Go over the lines below, and when one contains the word "computer", copy it.

(Excerpts from a dataset)
- - - - -
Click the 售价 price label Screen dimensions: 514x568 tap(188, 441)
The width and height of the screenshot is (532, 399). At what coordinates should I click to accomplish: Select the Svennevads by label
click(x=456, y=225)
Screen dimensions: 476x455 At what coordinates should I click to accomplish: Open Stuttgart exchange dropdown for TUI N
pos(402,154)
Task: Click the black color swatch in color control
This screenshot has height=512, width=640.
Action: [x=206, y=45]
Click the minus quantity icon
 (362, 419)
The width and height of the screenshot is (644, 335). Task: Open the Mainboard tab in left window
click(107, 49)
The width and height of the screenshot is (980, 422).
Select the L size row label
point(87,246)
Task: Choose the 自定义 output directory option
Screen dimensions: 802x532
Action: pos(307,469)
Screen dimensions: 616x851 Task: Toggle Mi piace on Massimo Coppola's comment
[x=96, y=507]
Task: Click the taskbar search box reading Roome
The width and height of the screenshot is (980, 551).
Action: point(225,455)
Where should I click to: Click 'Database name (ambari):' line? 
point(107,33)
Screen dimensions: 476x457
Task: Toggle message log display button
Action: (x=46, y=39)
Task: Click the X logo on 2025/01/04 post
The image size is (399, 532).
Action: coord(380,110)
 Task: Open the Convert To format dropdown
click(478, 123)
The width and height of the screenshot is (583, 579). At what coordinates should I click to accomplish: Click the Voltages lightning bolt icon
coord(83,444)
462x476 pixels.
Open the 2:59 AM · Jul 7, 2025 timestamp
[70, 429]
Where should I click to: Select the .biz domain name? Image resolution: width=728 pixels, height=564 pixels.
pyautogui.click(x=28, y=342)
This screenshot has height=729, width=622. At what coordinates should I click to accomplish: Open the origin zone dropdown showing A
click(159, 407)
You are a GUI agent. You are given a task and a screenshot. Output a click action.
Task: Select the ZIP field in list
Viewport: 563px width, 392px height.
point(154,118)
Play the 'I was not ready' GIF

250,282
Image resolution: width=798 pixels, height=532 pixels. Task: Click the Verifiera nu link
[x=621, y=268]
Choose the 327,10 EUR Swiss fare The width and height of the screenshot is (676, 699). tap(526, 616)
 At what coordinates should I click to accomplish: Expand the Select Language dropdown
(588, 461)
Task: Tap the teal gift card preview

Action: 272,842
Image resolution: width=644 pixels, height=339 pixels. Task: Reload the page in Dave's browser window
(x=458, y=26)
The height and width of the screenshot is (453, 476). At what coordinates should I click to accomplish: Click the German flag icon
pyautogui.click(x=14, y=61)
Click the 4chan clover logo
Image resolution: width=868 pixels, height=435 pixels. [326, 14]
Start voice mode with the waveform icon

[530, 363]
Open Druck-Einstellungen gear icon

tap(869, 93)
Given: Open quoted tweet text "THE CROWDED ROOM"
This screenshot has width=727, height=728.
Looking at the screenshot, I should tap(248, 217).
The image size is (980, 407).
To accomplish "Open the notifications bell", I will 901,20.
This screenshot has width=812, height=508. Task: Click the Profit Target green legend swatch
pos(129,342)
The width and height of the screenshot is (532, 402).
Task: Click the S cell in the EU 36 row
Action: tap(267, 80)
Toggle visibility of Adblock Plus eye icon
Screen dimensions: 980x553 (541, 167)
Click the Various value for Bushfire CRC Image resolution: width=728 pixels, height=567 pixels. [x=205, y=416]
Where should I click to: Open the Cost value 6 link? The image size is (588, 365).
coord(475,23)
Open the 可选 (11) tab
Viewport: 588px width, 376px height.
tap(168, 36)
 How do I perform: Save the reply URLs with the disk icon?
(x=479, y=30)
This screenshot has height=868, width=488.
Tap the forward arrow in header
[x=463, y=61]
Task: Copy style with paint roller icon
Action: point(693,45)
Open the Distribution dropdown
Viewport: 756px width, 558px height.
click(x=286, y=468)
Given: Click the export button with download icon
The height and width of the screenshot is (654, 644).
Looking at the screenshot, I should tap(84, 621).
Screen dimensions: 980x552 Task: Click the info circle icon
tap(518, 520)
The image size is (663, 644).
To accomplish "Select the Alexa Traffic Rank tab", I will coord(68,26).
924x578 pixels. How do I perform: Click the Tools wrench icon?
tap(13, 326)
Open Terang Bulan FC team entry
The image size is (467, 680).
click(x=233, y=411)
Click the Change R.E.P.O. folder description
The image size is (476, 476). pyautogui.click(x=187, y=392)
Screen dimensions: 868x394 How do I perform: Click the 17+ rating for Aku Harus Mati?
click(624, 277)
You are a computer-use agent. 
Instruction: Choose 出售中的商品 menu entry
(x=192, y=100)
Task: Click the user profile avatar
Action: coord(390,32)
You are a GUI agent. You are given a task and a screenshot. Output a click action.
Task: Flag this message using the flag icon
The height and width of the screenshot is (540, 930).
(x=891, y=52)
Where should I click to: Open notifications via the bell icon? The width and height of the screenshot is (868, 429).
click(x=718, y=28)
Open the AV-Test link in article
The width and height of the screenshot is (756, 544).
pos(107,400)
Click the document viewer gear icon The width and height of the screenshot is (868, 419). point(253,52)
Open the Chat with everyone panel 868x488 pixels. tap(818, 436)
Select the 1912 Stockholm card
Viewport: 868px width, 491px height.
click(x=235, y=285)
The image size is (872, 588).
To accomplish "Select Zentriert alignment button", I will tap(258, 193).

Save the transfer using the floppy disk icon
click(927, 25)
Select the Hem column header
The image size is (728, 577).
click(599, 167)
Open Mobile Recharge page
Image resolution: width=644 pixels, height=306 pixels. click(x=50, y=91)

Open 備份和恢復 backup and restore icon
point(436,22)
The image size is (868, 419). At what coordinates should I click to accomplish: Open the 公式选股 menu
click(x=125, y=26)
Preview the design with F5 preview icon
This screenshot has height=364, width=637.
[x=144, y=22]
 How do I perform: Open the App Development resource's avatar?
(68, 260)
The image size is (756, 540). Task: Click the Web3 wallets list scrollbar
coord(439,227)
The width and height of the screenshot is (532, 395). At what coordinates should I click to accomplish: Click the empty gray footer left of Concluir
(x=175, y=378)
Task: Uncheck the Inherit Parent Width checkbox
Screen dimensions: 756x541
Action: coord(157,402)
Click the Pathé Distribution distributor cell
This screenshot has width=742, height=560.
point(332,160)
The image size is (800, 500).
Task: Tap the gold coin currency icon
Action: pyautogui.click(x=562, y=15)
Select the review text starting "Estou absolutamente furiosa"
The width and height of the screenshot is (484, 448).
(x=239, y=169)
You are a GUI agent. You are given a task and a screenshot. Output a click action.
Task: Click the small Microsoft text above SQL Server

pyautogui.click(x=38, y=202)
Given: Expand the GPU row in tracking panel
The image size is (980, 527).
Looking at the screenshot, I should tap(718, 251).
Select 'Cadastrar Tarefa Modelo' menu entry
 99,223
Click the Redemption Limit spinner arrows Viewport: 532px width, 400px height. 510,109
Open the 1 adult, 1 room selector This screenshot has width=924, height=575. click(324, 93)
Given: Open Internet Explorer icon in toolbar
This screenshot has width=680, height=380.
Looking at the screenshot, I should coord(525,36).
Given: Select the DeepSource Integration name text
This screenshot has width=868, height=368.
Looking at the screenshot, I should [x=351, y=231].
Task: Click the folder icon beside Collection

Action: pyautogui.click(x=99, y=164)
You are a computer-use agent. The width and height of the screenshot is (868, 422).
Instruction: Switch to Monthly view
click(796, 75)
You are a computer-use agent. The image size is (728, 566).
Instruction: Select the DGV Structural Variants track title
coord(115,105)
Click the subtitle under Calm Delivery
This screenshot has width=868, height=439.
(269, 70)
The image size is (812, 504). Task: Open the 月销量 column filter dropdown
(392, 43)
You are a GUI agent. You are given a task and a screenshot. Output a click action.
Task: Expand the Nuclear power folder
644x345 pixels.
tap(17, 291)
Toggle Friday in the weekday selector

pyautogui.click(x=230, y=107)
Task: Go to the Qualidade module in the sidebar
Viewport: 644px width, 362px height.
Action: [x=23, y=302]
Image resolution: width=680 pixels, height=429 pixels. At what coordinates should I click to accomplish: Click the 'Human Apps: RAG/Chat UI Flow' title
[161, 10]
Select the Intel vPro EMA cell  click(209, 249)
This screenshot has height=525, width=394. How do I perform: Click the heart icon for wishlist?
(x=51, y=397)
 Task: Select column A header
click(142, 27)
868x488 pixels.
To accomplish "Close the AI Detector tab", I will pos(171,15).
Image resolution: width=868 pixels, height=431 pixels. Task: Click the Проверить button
- - - - -
* **The answer**
You are a computer-use agent. 
You are a computer-use agent. The width and height of the screenshot is (868, 422).
You are a computer-use agent. The image size is (728, 566).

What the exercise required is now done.